Alexis Delgado, a junior biochemistry premed major at Avila University, spent her summer break a bit differently than most of her classmates – she was crunching MRI data in support of cognitive neuroscience at the University of Miami as part of a “research experience for undergraduates”, or REU.
Recently, Delgado’s research featured at the Council on Undergraduate Research’s Research Experiences for Undergraduates Symposium on October 27-28 in Alexandria, Virginia. Her poster, “An Investigation of Congenital Agenesis of the Corpus Callosum”, competed alongside posters from undergraduate researchers at Harvard, Princeton, Yale and other schools in the National Science Foundation (NSF) Biological Sciences division.
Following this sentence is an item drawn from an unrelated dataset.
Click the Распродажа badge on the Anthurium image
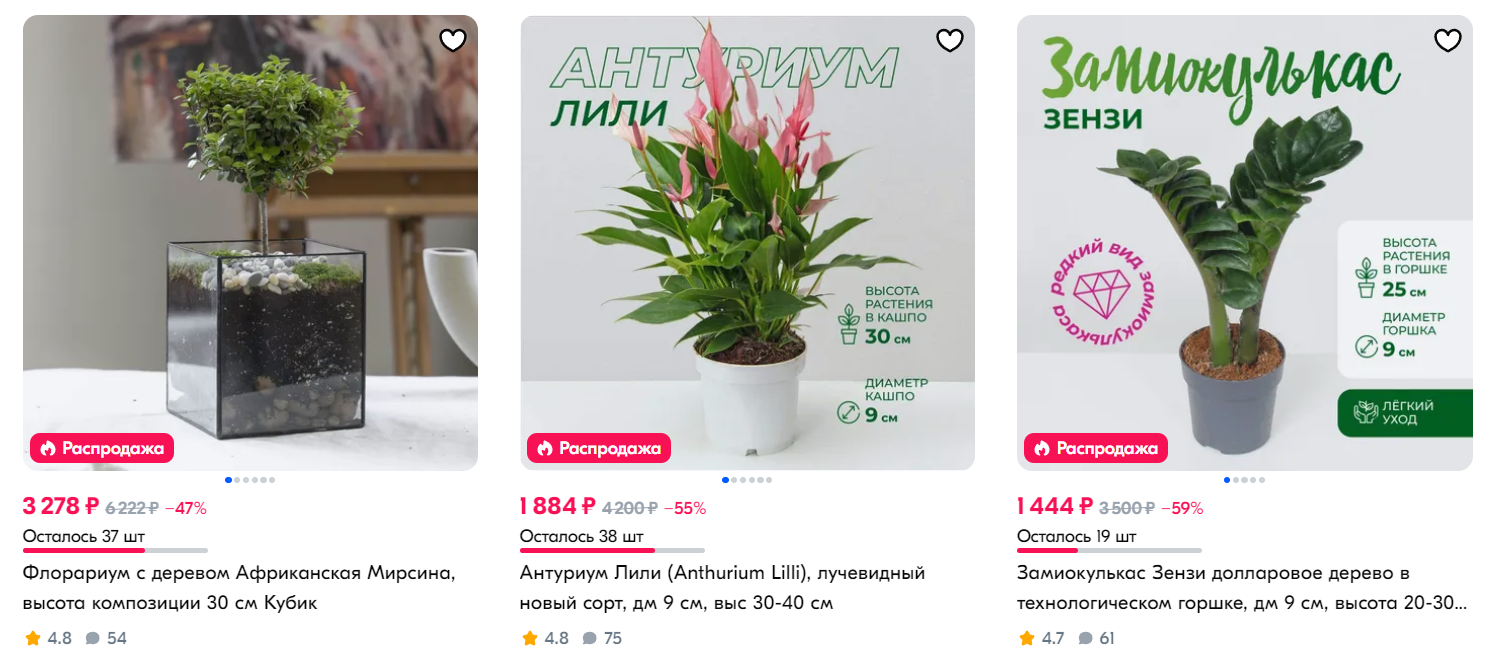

Thanks to her work at Miami and KU Medical Center-where she works up to 20 hours per week assisting research-Delgado wasn’t intimidated by the competition. But when she was considering where she wanted to complete her undergraduate research, a large university did not appeal to her.
“I looked at KU and other larger schools, but I didn’t think I would like that experience,” she said. “I came to Avila because I wanted to go to a smaller school and the NSF research grant scholarship made it possible. Knowing my professors and being able to talk to them has made a big difference for me.”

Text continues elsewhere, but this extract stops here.